I just don't get it. He apparently oozes political pheromones to such an extent that the Labor party despatches him hither and thither whenever one of their beleaguered female electees needs a bit of mindless charismatics and a photo shopportunity.
In today's media, there are pictures of Bob the Builder and Kristina Keneally, the NSW Premier whose Government has only hours to live, having been on death support for months.
There is little doubt of a landslide defeat against her shoe-in opponent Barry O' Farrell in this weekend's NSW State elections. Listen up though and watch out Julia. It will be no surprise if, in due course, Kristina crosses the border for a shot at federal politics and the leadership.

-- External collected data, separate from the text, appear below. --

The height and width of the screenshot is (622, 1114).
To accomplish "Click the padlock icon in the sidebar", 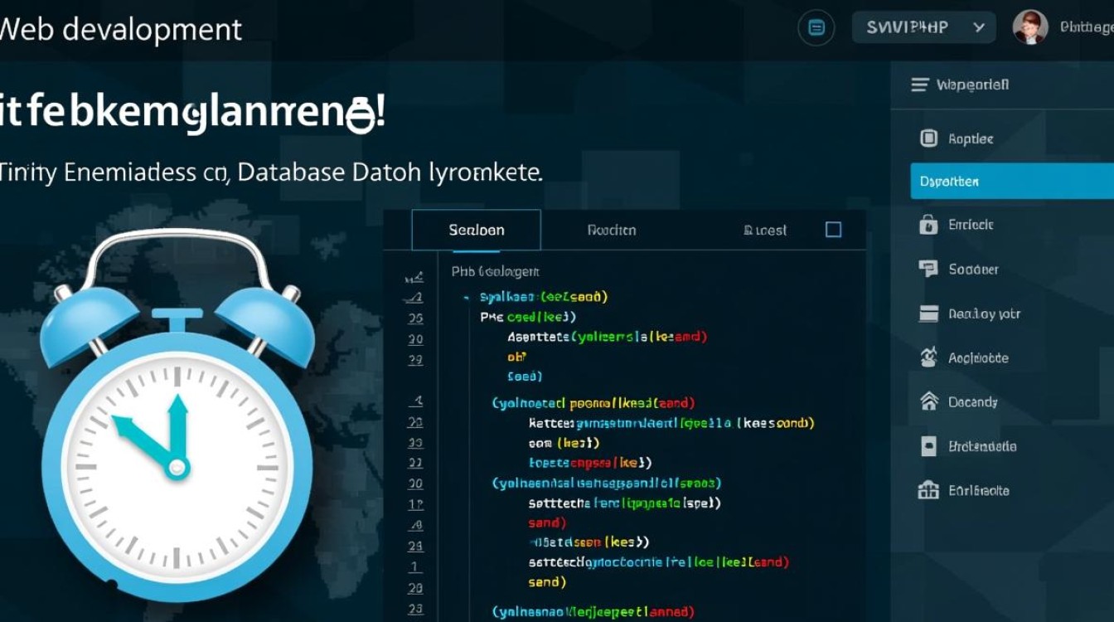I will click(x=928, y=225).
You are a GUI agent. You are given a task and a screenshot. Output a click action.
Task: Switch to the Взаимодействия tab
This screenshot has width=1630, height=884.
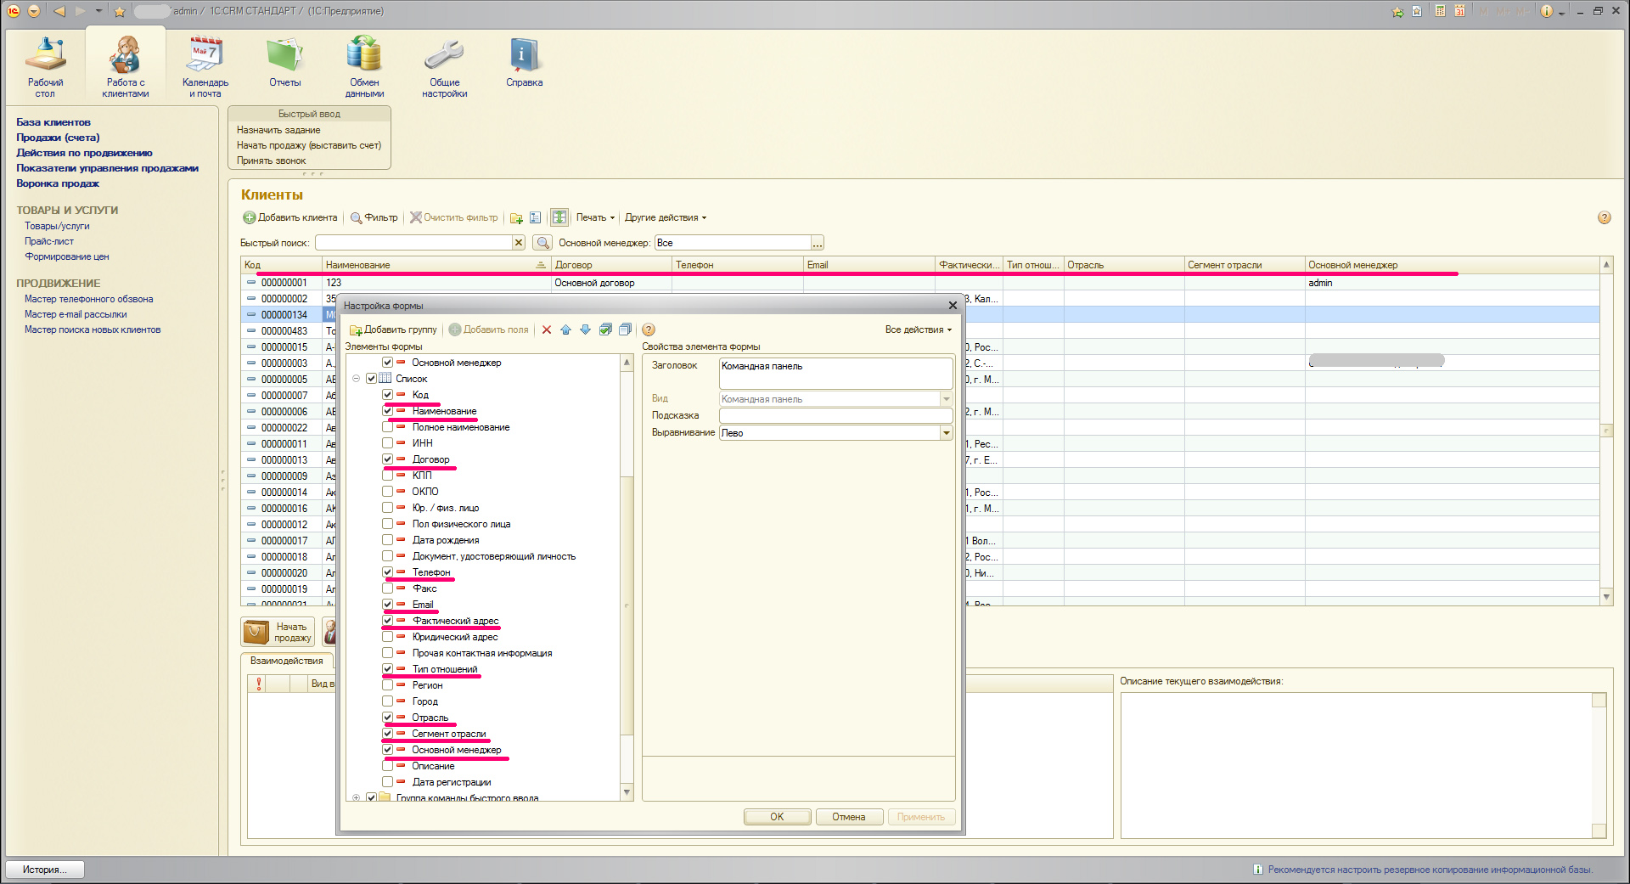click(x=287, y=661)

Keneally has got ‘it’. And her relentless and feisty campaign has showcased a courageous staying power. And we've seen only one real Kristina. But just as the sun was setting on Keneally's blonded and famous Flick, the ALP sent in Hawkie.
Whenever there's an electile dysfunction, it's Bobajob time! Reminds me of that billboard I used to pass on the way to my radio station. 'Linga, longa, donga' a fine piece of alliteration granted, but pathetic on so many other levels. You know why.

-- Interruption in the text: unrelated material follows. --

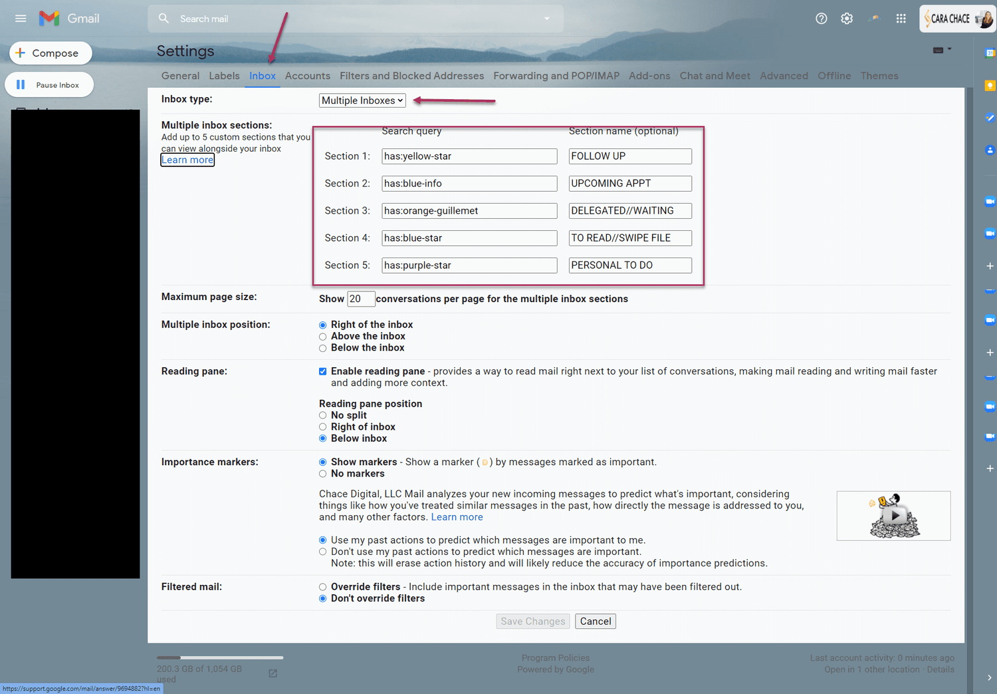Open Google Keep in the side panel

point(989,85)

Nonetheless, the slogan has a minimum of syllables for the maximum conning of sonants.
I'll tweak it a bit and build on the theme. Stand by whilst I spin it a tad and say the magic words,
'Lingo, longo, drongo'. There you go, Bob's your uncle.
Whether it's Julia, Maxine or Kristina, Hawkie's kiss, embrace, anointing, whatever, is supposed to result in immediate electoral redemption. Cop these photos of Bob and some of Bobby's angels.
Cop the photo of him in his Bodgie Smugglers.
As far as I can determine, his dribbly smooch of approval equates to the kiss of death or political halitosis at best.
I wonder if Bob asks to do it - or if he is asked to do it by the surgical elite who run the ALP APP-A-RAT-CHICK Laboratory.
Why is it presumed that this man makes the appropriate political bookend to women on the political stage? Without question, the sexual component of a politician's popularity rating is critical to political forensics.
Personally, I've heard more men than women refer to Hawke's charisma and so-called female pulling power. Really? Do you think he's sexy? I think he thinks he's sexy.
Then again, I wanted to lose my virginity to David Attenborough. I still do.